El fraude siempre ha existido y siempre existirá y las aseguradoras lo asumen....pero cada vez menos. La clave para las compañías reside en administrar sus fuerzas y saber decidir en qué casos compensa investigar y en cuáles resulta menos caro hacer la vista gorda... Incluso cuando algo huela a chamusquina.
El pasado año, las 21 entidades que colaboraron con el estudio sobre el fraude de ICEA destinaron 6,7 millones de euros a analizar posibles timos. Dicha inversión permitió eludir estafas donde se reclamaba el pago neto de 341 millones de euros en indemnizaciones. Así, por cada euro dedicado a investigación se evitó pagar casi 52 euros. Estos datos han convencido a las compañías de la rentabilidad de invertir en la investigación del fraude, por lo que cada vez serán más los tramposos, ya sean particulares, talleres o agentes y corredores lo que serán pillados in fraganti.
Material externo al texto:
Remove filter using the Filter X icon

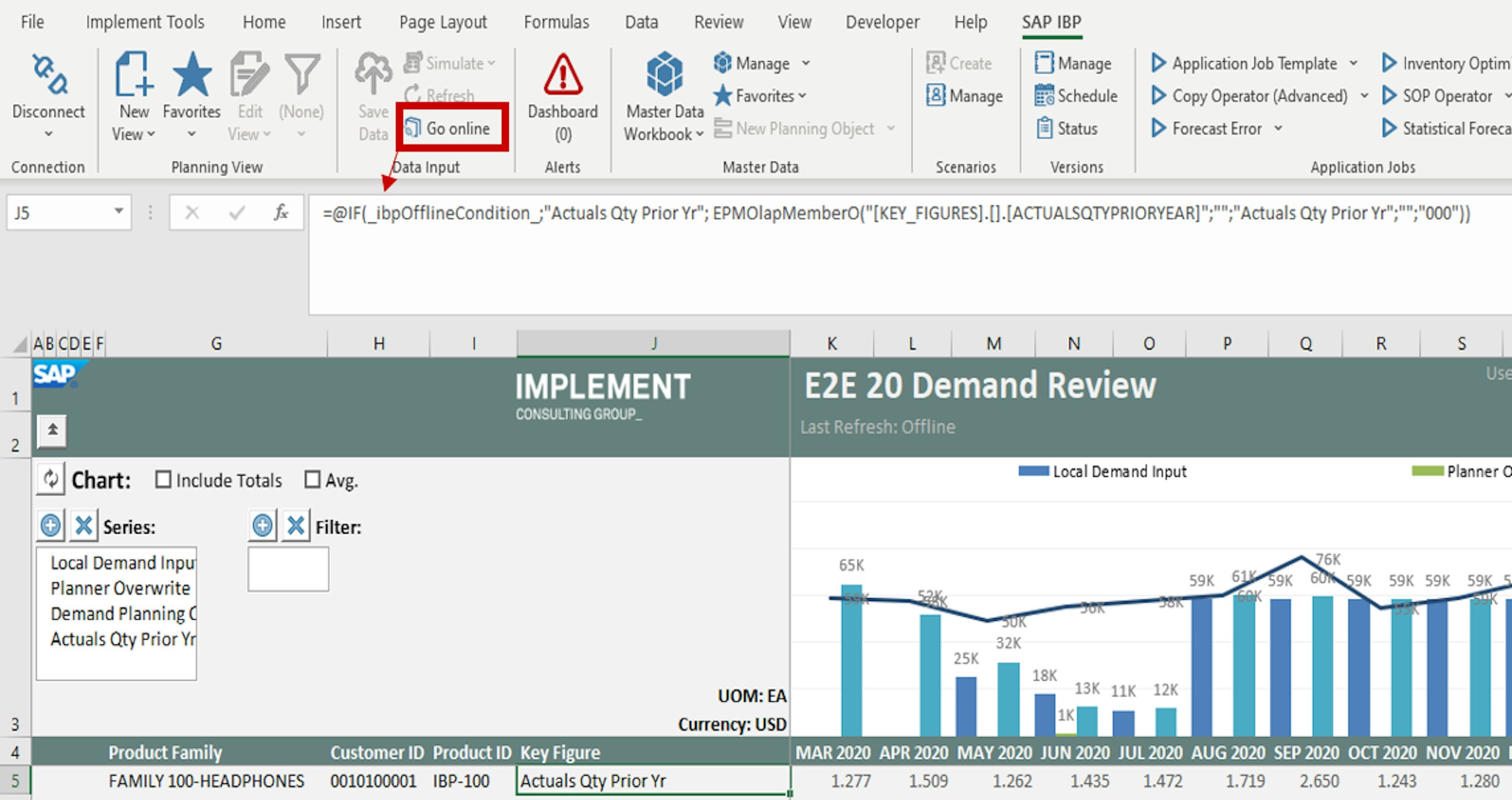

Para destapar los engaños las aseguradoras movilizan a sus peritos, quienes se encargan de valorar el origen del siniestro y el importe de los daños. También contratan los servicios de detectives privados. Su labor es contrastar si la documentación aportada es verdadera y si los relatos expuestos por los implicados en el siniestro son o no creíbles. A veces, las compañías acuden a laboratorios especializados para analizar las muestras recogidas en el lugar del siniestro. E incluso en algunas ocasiones requieren los servicios de empresas especializadas de diversa índole. Un ejemplo: cuando se derrumba un edificio puede ser necesario contratar a una empresa de recogida selectiva de escombros porque entre los restos del inmueble puede residir la clave de un fraude.